Tuning the Selectivity and Reactivity of Metal-Substituted Polyoxometalates as Artificial Proteases by Varying the Nature of the Embedded Lewis Acid Metal Ion

The hydrolysis of horse heart cytochrome c (cytC) protein by two isostructural Keggin-type polyoxometalates (POMs), (Me2NH2)(10)[Ce(-PW11O39)(2)] (Ce1-K2) and (Et2NH2)(10)[Zr(PW11O39)(2)] (Zr1-K2), which differ in the nature of the embedded Lewis acid metal ion, has been investigated.
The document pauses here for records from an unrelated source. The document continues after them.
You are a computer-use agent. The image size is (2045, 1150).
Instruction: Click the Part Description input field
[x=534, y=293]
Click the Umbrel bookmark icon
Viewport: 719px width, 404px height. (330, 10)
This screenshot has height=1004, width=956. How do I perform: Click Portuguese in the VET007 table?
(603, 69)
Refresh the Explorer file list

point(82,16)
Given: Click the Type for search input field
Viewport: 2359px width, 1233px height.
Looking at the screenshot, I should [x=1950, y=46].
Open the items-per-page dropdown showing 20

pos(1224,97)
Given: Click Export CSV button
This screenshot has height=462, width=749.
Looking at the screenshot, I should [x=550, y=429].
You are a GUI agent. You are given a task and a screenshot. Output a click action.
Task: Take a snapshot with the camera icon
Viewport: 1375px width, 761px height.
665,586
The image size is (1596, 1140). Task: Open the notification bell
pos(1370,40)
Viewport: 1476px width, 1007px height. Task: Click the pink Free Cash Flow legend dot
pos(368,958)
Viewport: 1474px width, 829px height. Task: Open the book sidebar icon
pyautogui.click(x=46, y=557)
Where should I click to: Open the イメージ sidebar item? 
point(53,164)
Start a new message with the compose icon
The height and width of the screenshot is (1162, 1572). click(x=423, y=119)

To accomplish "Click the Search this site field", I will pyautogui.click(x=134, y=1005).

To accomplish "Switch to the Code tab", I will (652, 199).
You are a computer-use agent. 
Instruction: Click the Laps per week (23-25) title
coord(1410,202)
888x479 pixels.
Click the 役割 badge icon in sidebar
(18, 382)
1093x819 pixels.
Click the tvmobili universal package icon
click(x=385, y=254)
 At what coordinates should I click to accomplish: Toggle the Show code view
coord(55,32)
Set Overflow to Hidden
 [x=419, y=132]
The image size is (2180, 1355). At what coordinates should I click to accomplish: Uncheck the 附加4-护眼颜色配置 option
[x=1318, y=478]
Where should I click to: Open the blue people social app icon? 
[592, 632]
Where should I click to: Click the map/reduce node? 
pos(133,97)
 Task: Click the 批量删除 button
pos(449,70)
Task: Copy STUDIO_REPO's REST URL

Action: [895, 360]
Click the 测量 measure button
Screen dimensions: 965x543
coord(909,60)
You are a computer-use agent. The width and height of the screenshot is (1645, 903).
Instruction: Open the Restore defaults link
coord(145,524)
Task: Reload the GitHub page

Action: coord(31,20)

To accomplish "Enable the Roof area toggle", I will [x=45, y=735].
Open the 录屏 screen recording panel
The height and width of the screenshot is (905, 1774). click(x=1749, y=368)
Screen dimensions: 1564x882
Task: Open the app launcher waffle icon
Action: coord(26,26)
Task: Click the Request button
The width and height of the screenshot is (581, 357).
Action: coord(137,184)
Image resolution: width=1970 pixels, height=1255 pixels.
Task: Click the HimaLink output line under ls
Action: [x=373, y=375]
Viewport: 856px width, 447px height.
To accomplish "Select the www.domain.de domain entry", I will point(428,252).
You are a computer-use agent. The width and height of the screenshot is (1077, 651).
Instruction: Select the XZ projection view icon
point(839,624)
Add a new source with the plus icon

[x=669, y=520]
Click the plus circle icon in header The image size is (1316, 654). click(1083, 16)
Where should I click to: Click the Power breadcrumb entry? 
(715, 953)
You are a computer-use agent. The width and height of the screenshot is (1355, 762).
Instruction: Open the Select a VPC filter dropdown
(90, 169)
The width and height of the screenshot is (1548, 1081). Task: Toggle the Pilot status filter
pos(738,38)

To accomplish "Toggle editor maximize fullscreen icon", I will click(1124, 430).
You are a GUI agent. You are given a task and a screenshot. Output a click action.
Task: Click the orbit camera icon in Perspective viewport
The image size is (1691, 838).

In the presence of Ce1-K2, selective hydrolysis of cytC was observed at the Trp60-Lys61 and Gly78-Thr79 peptide bonds at pH 7.4 and 37 degrees C. However, the isostructural Zr1-K2 exhibited a lower reactivity and different selectivity, cleaving cytC at the Asp3-Val4, Asp51-Ala52 and Gly78-Thr79 peptide bonds. Different spectroscopic techniques were used to verify the molecular interactions between cytC and each metal-substituted Keggin POM to elucidate the role of the Lewis acid metal ion in directing the selectivity of protein hydrolysis.